Bold indicates p < 0.05.
Patient/family = patient and/or family.
Bold indicates p value < 0.05.
Discussion
By analyzing clinical documentation for patients perceived as receiving inappropriate critical care, our study offers a novel perspective on how communication and medical decision making contribute to inappropriate critical care. Although medical record documentation is an imperfect reflection of events, 21 it is a fundamental component of patient care, offers the perspective of the clinicians in real time, and serves to convey information to all stakeholders in the healthcare team.22–24 Although nearly all of the factors identified in this study have been previously identified as obstacles to optimal decision making, this study directly links these factors to the provision of inappropriate treatment and identifies components that are independently associated with inappropriate ICU care. Importantly, many of these care processes are under at least partial control of the healthcare team and can be improved upon.
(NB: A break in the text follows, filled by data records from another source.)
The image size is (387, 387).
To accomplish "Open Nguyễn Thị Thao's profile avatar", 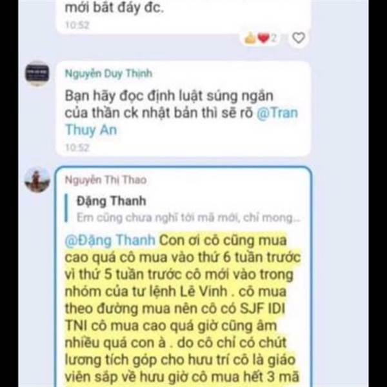I will tap(37, 180).
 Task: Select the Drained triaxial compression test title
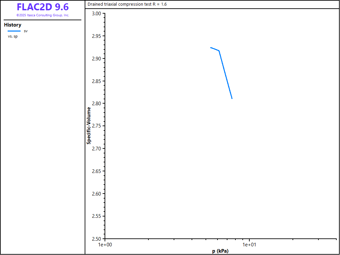click(x=127, y=4)
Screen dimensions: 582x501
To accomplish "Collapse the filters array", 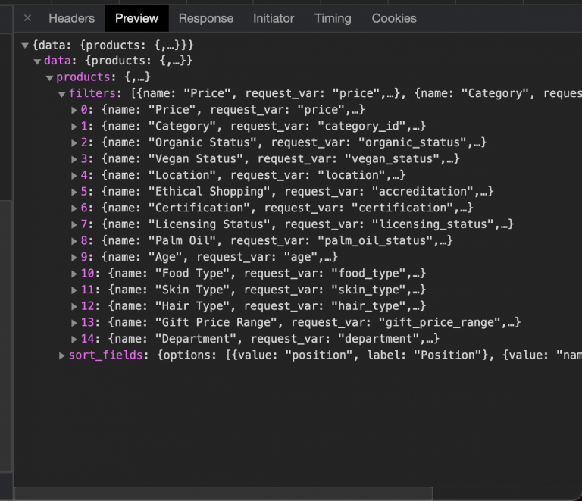I will (x=62, y=94).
Since predisposing factors are often immutable at admission, it is encouraging that we found that they were not independently associated with inappropriate treatment. More important was whether the decision-making process incorporated the patient's goals and whether the physician guided decision making during patient/family–physician communication. The finding that “indecision, stalling, and delays in decision making” is related to inappropriate treatment underscores the importance of prompt family meetings and early palliative care involvement. The finding that the theme “physician not guiding decision making” is associated with inappropriate treatment demonstrates that the manner in which information is communicated is crucial. Indeed, the language used to frame treatment options has been shown to influence treatment decisions. 25 This finding is also consistent with a prior study that found that a high-intensity medical center, compared with a lower intensity facility, was more likely to offer open-ended trials of life-sustaining treatments without addressing long-term goals. 26
Our study has several limitations. Although we worked from rich medical record documentation, our analysis is limited to what providers wrote in charts. The exact content of the information exchanged during family meetings is unavailable. Also, physicians provided the majority of the analyzed documentation, indicating a dearth of documentation about decision making from other providers and yielding domains built on only physician communication. The sample size is small and all patients were from a single health system. The patients who died after receiving appropriate ICU treatment may not be completely comparable with those receiving inappropriate treatment because they may have had different prognoses. Finally, patient and family viewpoints are included only as documented by providers.
Conclusions
The provision of inappropriate critical care is associated with a complex set of coexisting patient/family and physician factors, communication, and decision-making domains, some of which may be targeted by interventions to reduce inappropriate treatment.
Footnotes
Acknowledgments
This project was supported by a donation from Mary Kay Farley to RAND Health. The funder played no role in the design and conduct of the study; collection, analysis, and interpretation of the data; or preparation, review, or approval of the article. T.H.N. was supported by the UCLA CTSI KL2 UL1TR000124, the NIH-NIA 1K23AG047900-01A1, and the NIH loan repayment program.
Author Disclosure Statement
No competing financial interests exist.